Insidiously and systematically, FSHD denies a person the full range of choices in life. FSHD affects the way you walk, the way you dress, the way you work, the way you wash, the way you sleep, the way you relate, the way you parent, the way you love, the way and where you live, and the way people perceive and treat you. Many people with FSHD cannot smile, hold a baby in their arms, close their eyes to sleep, run, walk on the beach, or climb stairs. Each new day brings renewed awareness of the things you may not be able to do the next day. Though FSHD has been seen as a mild and benign disorder, more than 20% of patients end up using wheelchairs. This is what life is like for tens of thousands of people affected by FSHD worldwide.

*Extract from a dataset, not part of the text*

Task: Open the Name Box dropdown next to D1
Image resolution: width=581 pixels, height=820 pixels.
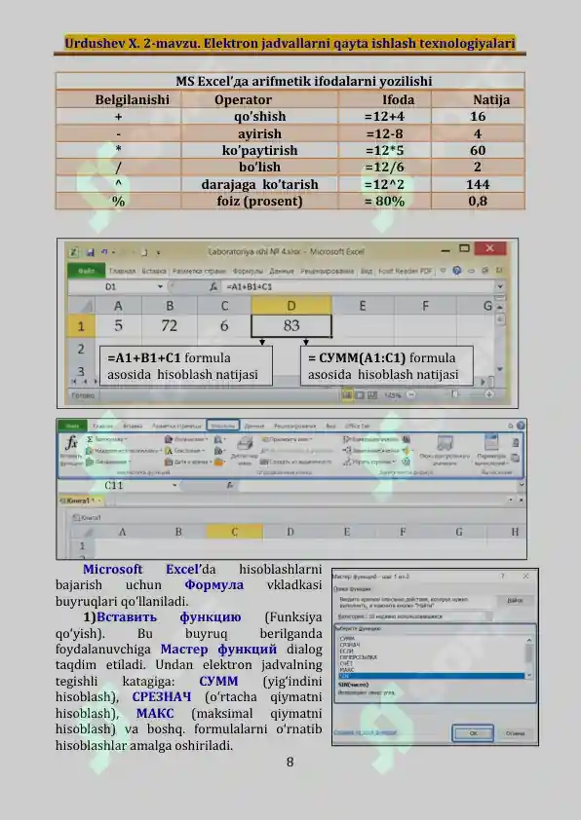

Through the FSH Society, FSHD patients have found ways to be useful to medical and clinical researchers working on their disease. The FSH Society acts as a clearinghouse for information on FSHD and on potential drugs and devices designed to alleviate its effects. It fosters communication among FSHD patients, their families and caregivers, charitable organizations, government agencies, industry, scientific researchers, and academic institutions. It solicits grants and contributions from individuals, foundations, the pharmaceutical industry, and others to support scientific research and development. It makes grants and awards to qualified research applicants. One of the FSH Society's key assets, its Scientific Advisory Board, is composed of international experts whose awareness of current FSHD research ensures both that new research is not duplicative but complementary, and that it will fill gaps in existing knowledge. The FSH Society's work in education, advocacy, and training has led to increased funding for FSHD research in the United States and abroad.
Three important ways in which the Society educates about FSHD are the FSH Watch newsletter, the Society’s annual professional research meeting (held as a satellite meeting of the annual meeting of the American Society of Human Genetics), and its biennial international researcher, clinician and patient network conferences that typically attract between 100 to 200 patients and researchers from throughout the U.S. and abroad.
The FSH Society also provides peer support and answers your inquiries for information and help with research questions, advocacy advice, DNA testing, information on clinical studies and procedures, anesthesia, pain, physical therapy, and information on FSHD for your doctors, schools and families.